Copy out, word for word and with nothing else, the lines of the records between the line containing "The image size is (700, 505)." and the line containing "legend-label-4: 018Cu-MOR(7)_CO is", inclusive.
-- Opening Marker --
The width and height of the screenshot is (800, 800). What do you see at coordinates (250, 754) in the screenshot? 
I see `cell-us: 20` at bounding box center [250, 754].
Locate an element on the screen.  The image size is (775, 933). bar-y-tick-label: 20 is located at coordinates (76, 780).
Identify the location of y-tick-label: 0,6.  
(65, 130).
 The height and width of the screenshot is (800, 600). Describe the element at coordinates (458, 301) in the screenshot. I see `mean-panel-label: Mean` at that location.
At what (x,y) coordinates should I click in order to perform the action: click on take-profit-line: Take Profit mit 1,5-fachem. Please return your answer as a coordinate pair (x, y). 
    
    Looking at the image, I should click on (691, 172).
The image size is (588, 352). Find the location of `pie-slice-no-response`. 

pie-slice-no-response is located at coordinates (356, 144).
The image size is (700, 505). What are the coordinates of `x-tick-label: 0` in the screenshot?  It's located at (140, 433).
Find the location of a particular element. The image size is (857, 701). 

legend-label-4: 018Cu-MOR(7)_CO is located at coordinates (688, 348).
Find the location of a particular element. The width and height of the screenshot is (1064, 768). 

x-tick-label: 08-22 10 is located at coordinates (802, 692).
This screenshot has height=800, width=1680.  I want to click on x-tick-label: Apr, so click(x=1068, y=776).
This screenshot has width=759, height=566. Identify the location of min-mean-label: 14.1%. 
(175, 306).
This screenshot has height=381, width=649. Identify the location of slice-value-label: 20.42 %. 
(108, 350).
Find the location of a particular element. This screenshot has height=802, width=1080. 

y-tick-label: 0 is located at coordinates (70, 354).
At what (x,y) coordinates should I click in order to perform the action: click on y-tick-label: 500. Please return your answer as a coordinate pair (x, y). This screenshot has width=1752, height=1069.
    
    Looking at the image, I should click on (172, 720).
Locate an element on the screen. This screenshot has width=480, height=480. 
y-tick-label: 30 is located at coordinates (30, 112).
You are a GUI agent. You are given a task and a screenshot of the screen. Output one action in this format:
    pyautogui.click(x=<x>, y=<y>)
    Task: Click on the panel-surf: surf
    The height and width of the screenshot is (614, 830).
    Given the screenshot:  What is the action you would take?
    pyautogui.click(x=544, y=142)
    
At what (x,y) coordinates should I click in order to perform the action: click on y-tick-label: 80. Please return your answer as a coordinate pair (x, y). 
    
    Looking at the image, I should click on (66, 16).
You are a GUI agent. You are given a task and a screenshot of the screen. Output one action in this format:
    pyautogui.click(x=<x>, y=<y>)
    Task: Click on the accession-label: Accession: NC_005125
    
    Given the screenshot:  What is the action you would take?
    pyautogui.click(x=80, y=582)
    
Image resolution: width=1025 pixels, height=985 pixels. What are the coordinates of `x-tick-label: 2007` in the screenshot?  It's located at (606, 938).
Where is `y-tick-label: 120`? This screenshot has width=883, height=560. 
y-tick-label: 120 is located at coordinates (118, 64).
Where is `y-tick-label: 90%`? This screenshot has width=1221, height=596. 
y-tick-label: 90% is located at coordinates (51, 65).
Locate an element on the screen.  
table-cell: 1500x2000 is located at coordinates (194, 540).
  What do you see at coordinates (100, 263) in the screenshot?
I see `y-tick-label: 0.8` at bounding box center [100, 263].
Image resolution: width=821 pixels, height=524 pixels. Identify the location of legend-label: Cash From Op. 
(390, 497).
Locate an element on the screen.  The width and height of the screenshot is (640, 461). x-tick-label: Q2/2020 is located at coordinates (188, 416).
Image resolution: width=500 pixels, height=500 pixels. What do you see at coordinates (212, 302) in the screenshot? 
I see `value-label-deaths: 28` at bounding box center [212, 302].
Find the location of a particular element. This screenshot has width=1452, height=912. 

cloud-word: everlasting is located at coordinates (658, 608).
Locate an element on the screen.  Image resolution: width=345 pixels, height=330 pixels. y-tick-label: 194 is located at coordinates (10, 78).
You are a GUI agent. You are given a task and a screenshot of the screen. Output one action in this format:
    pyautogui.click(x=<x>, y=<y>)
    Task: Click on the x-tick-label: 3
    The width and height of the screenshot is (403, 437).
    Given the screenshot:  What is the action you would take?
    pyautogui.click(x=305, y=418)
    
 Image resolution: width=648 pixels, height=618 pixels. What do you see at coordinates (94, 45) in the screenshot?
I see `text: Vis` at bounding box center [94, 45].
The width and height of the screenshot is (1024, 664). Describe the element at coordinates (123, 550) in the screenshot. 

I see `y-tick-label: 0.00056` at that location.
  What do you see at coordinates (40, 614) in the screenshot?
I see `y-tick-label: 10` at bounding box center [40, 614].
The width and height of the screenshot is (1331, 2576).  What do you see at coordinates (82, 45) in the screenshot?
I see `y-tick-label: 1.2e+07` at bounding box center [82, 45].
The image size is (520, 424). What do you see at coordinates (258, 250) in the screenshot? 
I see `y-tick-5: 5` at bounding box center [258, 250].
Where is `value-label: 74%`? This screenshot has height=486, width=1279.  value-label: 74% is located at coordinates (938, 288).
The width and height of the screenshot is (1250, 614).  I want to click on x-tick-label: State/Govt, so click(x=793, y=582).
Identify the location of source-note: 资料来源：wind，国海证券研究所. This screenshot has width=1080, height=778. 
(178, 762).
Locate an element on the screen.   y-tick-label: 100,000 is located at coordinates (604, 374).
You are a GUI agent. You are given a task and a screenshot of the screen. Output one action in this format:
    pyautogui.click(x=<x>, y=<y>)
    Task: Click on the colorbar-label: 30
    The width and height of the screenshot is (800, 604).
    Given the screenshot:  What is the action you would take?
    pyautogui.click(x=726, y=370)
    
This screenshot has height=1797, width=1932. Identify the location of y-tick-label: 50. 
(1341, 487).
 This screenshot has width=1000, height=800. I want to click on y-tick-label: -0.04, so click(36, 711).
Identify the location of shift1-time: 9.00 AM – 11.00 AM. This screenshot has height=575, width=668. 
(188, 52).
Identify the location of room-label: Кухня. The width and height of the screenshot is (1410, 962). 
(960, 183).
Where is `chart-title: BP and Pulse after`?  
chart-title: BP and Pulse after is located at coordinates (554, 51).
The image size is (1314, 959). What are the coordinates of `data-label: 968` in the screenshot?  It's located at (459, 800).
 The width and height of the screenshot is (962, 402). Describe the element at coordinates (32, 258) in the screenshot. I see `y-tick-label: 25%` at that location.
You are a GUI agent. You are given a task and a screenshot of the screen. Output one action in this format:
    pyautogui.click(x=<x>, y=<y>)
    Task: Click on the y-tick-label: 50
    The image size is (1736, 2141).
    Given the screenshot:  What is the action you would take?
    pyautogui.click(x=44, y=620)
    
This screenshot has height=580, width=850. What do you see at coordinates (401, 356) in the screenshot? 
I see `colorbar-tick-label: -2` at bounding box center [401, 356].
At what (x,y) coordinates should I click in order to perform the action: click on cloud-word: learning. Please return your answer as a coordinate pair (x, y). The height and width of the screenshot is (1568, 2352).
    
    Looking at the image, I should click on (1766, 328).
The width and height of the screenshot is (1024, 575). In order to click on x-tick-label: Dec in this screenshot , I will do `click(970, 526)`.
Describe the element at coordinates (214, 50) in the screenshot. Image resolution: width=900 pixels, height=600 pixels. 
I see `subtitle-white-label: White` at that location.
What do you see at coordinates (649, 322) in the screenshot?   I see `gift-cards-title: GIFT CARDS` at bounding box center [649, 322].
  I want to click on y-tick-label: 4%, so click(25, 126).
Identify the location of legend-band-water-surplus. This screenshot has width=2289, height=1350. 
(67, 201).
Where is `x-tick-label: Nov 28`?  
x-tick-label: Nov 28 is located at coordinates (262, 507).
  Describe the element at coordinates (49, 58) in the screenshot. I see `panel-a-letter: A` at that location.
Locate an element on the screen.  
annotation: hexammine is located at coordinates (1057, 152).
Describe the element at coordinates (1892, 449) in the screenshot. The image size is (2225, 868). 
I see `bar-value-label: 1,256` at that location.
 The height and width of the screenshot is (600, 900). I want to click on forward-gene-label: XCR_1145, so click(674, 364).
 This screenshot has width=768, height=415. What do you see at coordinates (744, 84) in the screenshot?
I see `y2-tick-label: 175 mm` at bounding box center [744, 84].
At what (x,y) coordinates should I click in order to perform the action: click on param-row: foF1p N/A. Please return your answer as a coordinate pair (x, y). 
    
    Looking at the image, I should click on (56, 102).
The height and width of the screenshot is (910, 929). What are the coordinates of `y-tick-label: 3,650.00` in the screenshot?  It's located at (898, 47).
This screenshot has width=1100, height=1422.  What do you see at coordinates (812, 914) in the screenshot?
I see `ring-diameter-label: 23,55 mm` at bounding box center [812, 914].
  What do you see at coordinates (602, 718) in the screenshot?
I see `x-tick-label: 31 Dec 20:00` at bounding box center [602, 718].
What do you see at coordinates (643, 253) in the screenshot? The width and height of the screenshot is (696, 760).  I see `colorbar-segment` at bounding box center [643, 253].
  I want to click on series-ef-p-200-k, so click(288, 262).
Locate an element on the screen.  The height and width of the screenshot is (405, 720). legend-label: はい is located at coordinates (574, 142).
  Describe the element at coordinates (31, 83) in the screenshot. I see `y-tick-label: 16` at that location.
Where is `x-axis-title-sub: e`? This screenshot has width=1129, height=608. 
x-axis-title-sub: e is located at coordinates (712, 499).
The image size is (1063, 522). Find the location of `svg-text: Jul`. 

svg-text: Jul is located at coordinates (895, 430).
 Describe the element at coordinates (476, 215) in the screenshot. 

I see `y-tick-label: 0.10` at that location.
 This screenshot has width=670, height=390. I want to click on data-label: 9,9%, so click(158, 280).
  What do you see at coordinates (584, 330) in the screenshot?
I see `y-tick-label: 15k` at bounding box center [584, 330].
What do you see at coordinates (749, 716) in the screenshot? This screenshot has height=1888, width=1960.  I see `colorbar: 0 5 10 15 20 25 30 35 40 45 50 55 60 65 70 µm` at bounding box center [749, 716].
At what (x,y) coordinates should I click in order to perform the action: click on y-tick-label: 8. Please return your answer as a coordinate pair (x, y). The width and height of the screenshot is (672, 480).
-- Closing Marker --
* **THE COMPLETED TASK**:
The image size is (700, 505). What are the coordinates of `x-tick-label: 0` in the screenshot?  It's located at (140, 433).
Find the location of a particular element. The image size is (857, 701). 

legend-label-4: 018Cu-MOR(7)_CO is located at coordinates (688, 348).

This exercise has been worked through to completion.